DIS Stock: Here’s Why the Bears Are Wrong on The Walt Disney Co.
Star Wars Big Boost for DIS Stock
When it comes to the entertainment industry, no company beats The Walt Disney Company (NYSE:DIS), with a product offering so wide and so ubiquitous that it is recognized in every single nook and corner of this planet. Sadly, DIS stock is either being rated a hold or a sell by most street analysts on fears of ESPN’s subscriber growth, despite the recent positive news. Here’s why the bears are wrong on Disney stock.
The biggest news for Disney this week has probably not missed an eye. Disney’s Star Wars Episode VII: The Force Awakens has just raked in more than $238 million during its opening weekend from the U.S. and Canada alone—the biggest ever box office opening for any movie, breaking previous records set by Jurassic World. The global grossing for the two days stood at more than $528 million. And here comes the best part: the movie has not even opened in China yet, where Jurassic World did huge business. (Source: “Box Office: ‘Star Wars’ Passes ‘Jurassic World’ for Biggest Global Debut,” Variety, December 21, 2015.)
Many slammed Bob Iger, Disney’s CEO, with undue criticism when he made the decision to acquire Lucasfilm Ltd. LLC, the production company behind Star Wars, for more than $4.0 billion. The bears couldn’t have been more wrong. The company has managed to cover over 12.5% of the cost in just two days. The Star Wars factor is already proving a boon for the company, but the bears are still barraging Disney stock with bearish commentary over ESPN’s sliding subscriber growth.
ESPN Is Not a threat for Disney Stock
What the bears forget is that even with the slipping subscriptions, ESPN is still the industry leader in live sports. The cable channel has grown beyond just an entertainment source to become a full-fledged brand. In fact, the ESPN brand ranks second in Forbes’ most valuable sports brands, surpassing the likes of Adidas, Reebok, and rival Sky Sports. (Source: “The Forbes Fab 40: The World’s Most Valuable Sports Brands 2015,” Forbes, October 2015.)
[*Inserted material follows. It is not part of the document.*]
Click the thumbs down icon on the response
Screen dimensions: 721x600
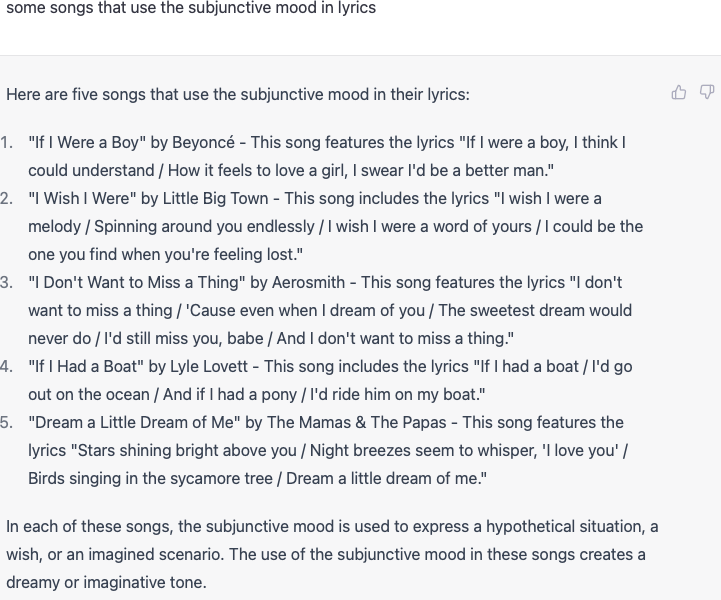tap(707, 92)
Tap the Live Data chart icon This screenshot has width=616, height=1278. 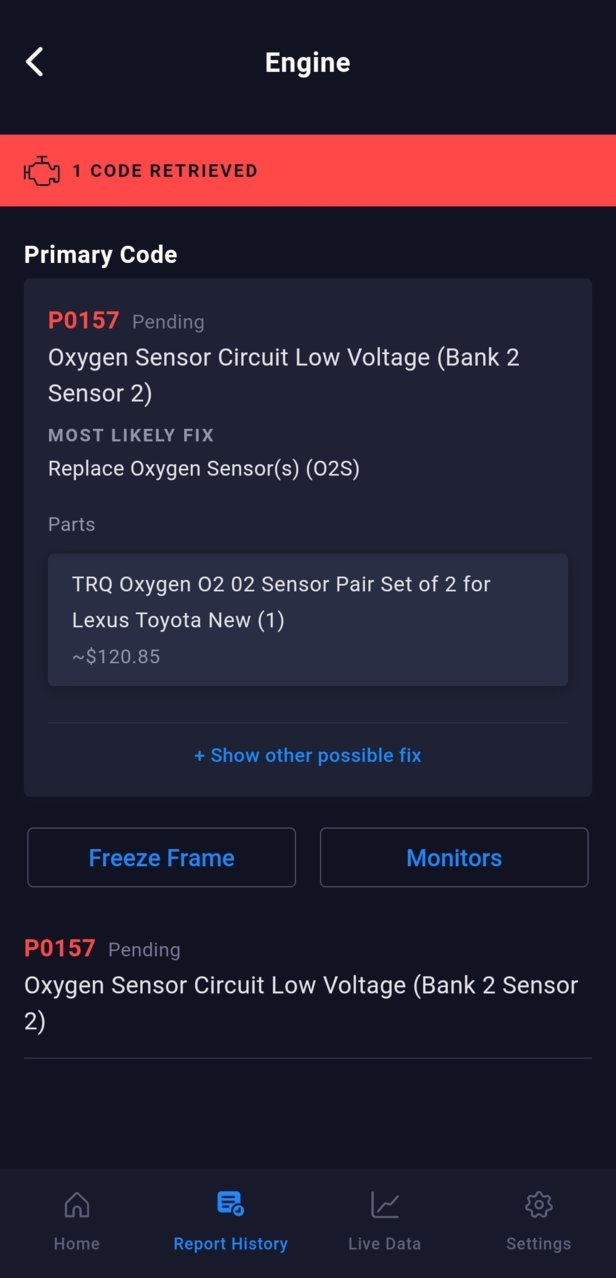(x=384, y=1205)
Now, the declining subscriber base has largely been a result of cord-cutting by online streaming services like Netflix, “Amazon Prime,” and Hulu. But we must not forget that none of these services offers a direct substitute to ESPN, meaning they don’t offer live streaming or sports broadcasting.
As Disney’s CEO, Bob Iger has been aware of this recent shift in industry dynamics. He understands that the age of online media will eventually make it inevitable for the company to review its business model. Earlier this year, Iger indicated the likelihood of going beyond ESPN’s pay-TV model to offer direct online streaming for ESPN subscribers. (Source: “ESPN will bypass cable for streaming ‘eventually,’ Disney boss says,” MarketWatch, July 27, 2015.)
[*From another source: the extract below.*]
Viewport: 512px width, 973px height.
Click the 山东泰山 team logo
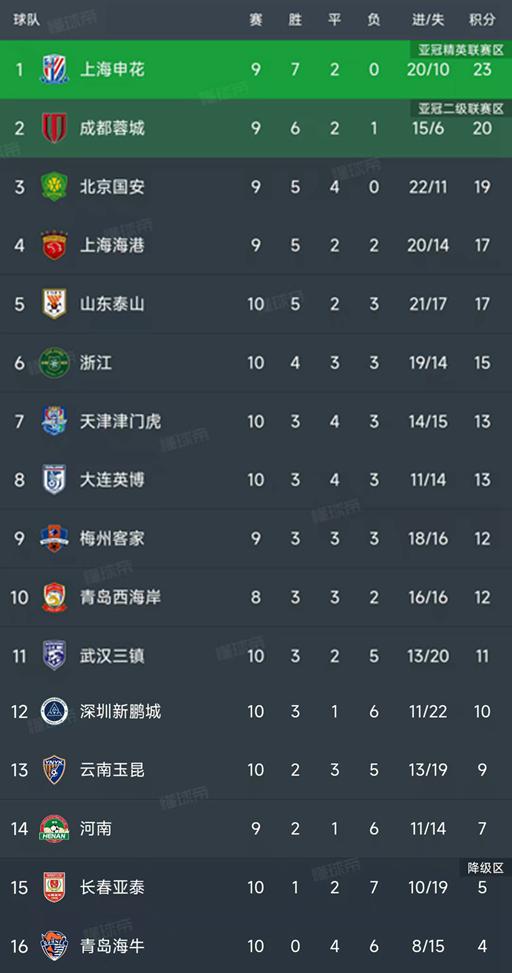point(54,304)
Making good on his words, he has taken the first step. Only recently, ESPN started offering live streaming on its mobile app. (Source: “ESPN app makes it easier to live-stream games,” CNN Money, December 4, 2015.)
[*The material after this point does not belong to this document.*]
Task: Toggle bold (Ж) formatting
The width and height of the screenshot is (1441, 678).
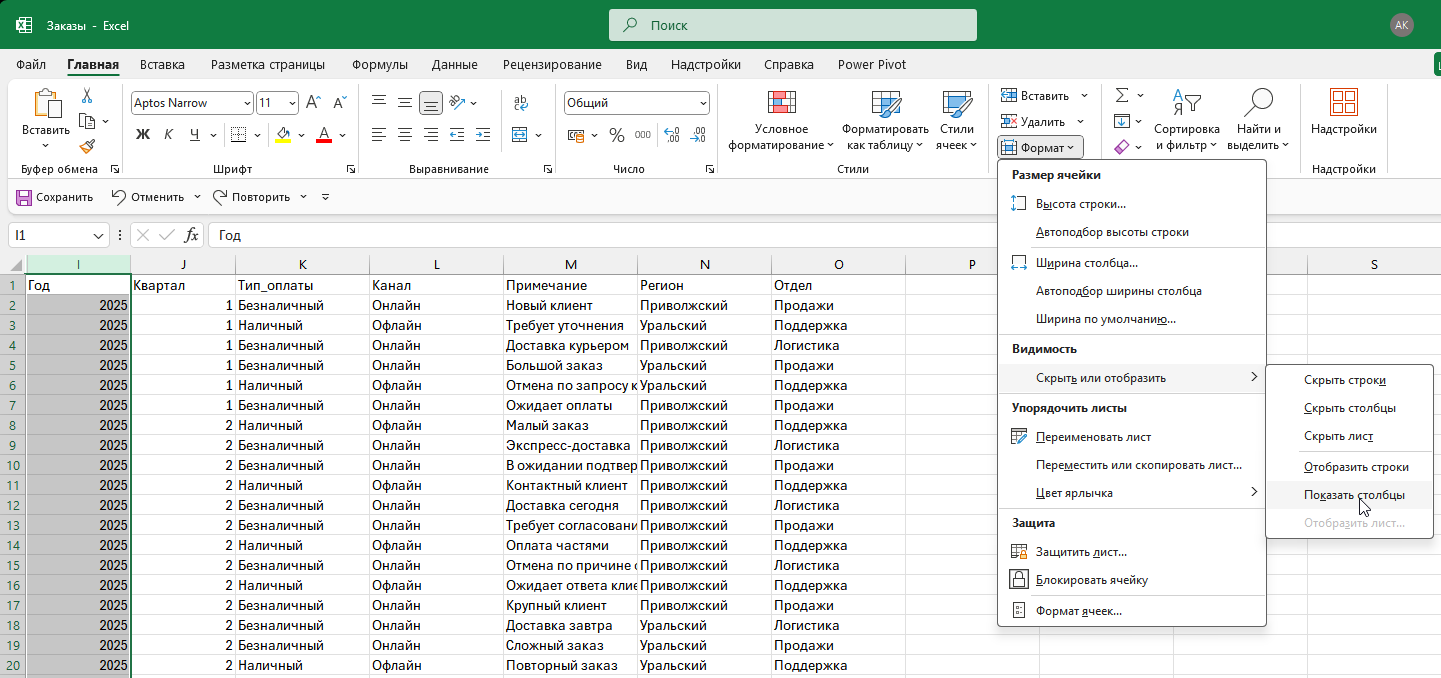Action: tap(142, 135)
Now, the nominal three million subscribers shaved off this year, compared to last year’s whopping subscriber base of 95 million, don’t worry me much. The good thing is that the company acknowledges the new trend and is already starting to make an effort to adapt to changing consumer tastes.
Online services are often cited as competitors, but bears forget that it is these same streamers who license content from Disney, thus returning a part of the cannibalized profits back to the company. Also, the recent success of the latest Star Wars installment makes me optimistic that the loss from ESPN’s subscriptions will be partially, if not wholly, covered by this side of the business. Remember, Disney doesn’t just own a movie, it owns a phenomenon—one that will keep on paying as the company releases the sequels in the trilogy.
The Bottom Line on DIS Stock
Financially, the company is strong and the stock’s dividend history is nothing less than stellar. Management has consistently stepped up dividend payouts and has kept the dividend stream stable for well over a decade now. The stock has been a promising value play, returning over 185% in the last five years and more than 14% year-to-date.
How I see it, the latest dip in DIS stock marks a good entry point for the long haul.